文章目录
- 1 解码是什么意思
- 2 代码解读
- 3 生成网格中心 代码详解
- 4 按照网格格式生成先验框的宽高 代码详解
- 5 感谢链接
1 解码是什么意思
在利用YOLOv3网络结构提取到out0、out1、out2之后,不同尺度下每个网格点上均有先验框,网络训练过程会对先验框的参数进行调整,继而得到预测框,从不同尺度下预测框还原到原图输入图像上,同时包括该框内目标预测的结果情况(预测框位置、类别概率、置信度分数),这个过程称之为解码。
2 代码解读
注释主要以VOC数据集,YOLOv3 net最后一层输出进行解读。
import torch
import numpy as np
class DecodeBox():
def __init__(self, anchors, num_classes, input_shape, anchors_mask = [[6,7,8], [3,4,5], [0,1,2]]):
super(DecodeBox, self).__init__()
self.anchors = anchors
self.num_classes = num_classes
self.bbox_attrs = 5 + num_classes
self.input_shape = input_shape
self.anchors_mask = anchors_mask
def decode_box(self, inputs):
outputs = []
for i, input in enumerate(inputs):
batch_size = input.size(0)
input_height = input.size(2)
input_width = input.size(3)
stride_h = self.input_shape[0] / input_height
stride_w = self.input_shape[1] / input_width
scaled_anchors = [(anchor_width / stride_w, anchor_height / stride_h) for anchor_width, anchor_height in self.anchors[self.anchors_mask[i]]]

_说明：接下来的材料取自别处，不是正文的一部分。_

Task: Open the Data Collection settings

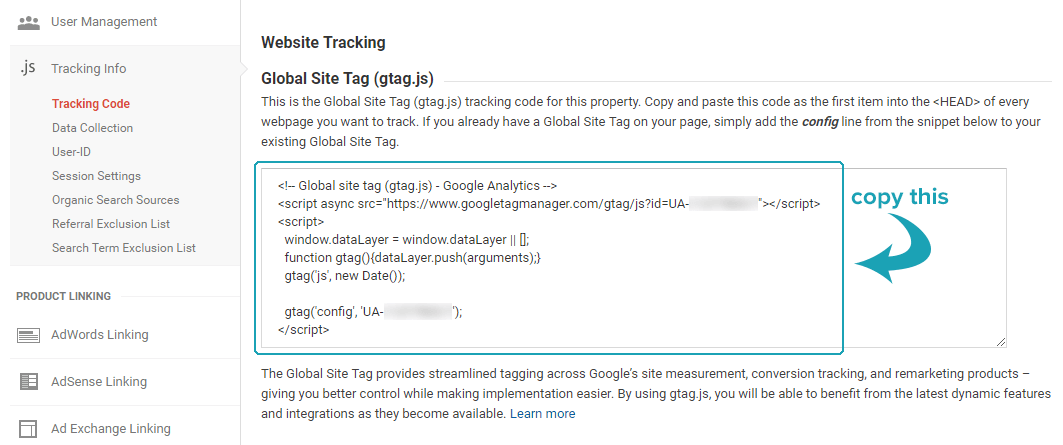Action: (92, 128)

prediction = input.view(batch_size, len(self.anchors_mask[i]),
self.bbox_attrs, input_height, input_width).permute(0, 1, 3, 4, 2).contiguous()
x = torch.sigmoid(prediction[..., 0])
y = torch.sigmoid(prediction[..., 1])
w = prediction[..., 2]
h = prediction[..., 3]
conf = torch.sigmoid(prediction[..., 4])
pred_cls = torch.sigmoid(prediction[..., 5:])
FloatTensor = torch.cuda.FloatTensor if x.is_cuda else torch.FloatTensor
LongTensor = torch.cuda.LongTensor if x.is_cuda else torch.LongTensor
grid_x = torch.linspace(0, input_width - 1, input_width).repeat(input_height, 1).repeat(
batch_size * len(self.anchors_mask[i]), 1, 1).view(x.shape).type(FloatTensor)
grid_y = torch.linspace(0, input_height - 1, input_height).repeat(input_width, 1).t().repeat(
batch_size * len(self.anchors_mask[i]), 1, 1).view(y.shape).type(FloatTensor)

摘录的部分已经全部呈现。